В библиотеке, усевшись в кожаном кресле с круглой спинкой, перед зеленым абажуром настольной лампы, — дневной сумрак настолько сгустился за окнами, что на всех столах зажглись электрические грибы, — я открыл монографию, посвященную Микеланджело. Я долго рассматривал его мужественное лицо, которому сломанный нос придает особенное, мучительное и напряженное выражение. Отыскав репродукцию «Ночи» — саркофаг Юлиана Медичи был воспроизведен во многих деталях, и фигура полулежащей женщины, подперевшей голову рукой, занимала целую страницу, — я вытащил из кармана подстрочник микеланджеловского четверостишия и ва— рианты тютчевского перевода. «Grato m’el sonno, е piu l’esser di sasso…» («Приятен мне сон и еще больше быть камнем…») Тютчев перевел четыре раза, в первый раз с итальянского на французский: «Oui, le sommeil m’est doux! Plus doux — de n’etre pas!» («Да, сладок сон! Еще слаще — не быть!») В утверждении «да» и целых двух восклицательных знаках в первой строчке — характерный «ораторский» прием тютчевской лирики. В этом варианте — единственном — Тютчев, переводя последнюю строку: «Craignez de m’eveiller… de grace, parlez bas»… (по-итальянски: «Рего non mi svegliar, dah parla basso…»), перевел последние слова стихотворения: «Говорите тихо». Каждый из русских вариантов мне казался совершенством, и трудно было догадаться, что не удовлетворяло переводчика.
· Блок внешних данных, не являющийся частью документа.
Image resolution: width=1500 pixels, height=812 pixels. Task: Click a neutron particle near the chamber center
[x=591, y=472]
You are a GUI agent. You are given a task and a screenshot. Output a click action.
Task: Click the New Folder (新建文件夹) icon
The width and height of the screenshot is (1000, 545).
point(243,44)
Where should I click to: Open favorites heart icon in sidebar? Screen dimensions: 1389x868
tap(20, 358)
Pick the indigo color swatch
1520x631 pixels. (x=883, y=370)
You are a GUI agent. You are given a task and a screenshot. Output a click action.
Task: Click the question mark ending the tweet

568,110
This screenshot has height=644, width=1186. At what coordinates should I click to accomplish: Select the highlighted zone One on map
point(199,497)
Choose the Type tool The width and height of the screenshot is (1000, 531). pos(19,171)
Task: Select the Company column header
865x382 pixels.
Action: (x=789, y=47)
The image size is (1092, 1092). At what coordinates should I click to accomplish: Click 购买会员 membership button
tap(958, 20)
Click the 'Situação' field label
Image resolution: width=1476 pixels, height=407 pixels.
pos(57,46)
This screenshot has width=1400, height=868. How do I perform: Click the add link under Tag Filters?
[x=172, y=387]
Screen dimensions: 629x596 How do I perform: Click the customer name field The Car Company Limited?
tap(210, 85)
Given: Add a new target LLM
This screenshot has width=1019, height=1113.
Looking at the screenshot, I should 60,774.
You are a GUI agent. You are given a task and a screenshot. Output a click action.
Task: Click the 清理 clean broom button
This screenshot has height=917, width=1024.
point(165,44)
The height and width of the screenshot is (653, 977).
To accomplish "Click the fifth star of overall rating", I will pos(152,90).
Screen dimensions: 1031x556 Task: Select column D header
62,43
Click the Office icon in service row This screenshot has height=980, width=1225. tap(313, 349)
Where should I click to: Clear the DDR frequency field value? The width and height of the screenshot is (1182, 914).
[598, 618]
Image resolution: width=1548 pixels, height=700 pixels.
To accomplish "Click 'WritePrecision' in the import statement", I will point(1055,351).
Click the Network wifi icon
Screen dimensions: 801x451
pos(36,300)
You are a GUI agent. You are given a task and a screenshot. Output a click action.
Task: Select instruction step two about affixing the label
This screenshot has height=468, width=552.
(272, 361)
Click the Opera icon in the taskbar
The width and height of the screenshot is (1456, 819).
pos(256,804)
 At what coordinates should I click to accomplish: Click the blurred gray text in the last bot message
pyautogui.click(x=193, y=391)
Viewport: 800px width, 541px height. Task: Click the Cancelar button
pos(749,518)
Я знал причину, побудившую Тютчева взяться за перевод: подавленное настроение, охватившее его при известиях о неудачах Крымской кампании, знал и отношение Тютчева-монархиста, Тютчева-цензора к Николаю I. «Для того, чтобы создать такое безвыходное положение, нужна была чудовищная тупость этого злосчастного человека…» — писал он жене вскоре после смерти самодержца. Поводом для написания Микеланджело его четверостишия было стихотворение Строцци, в котором современник Буонаротти, восхищаясь удивительным реализмом скульптуры, говорит о том, что достаточно разбудить «Ночь» для того, чтобы она заговорила.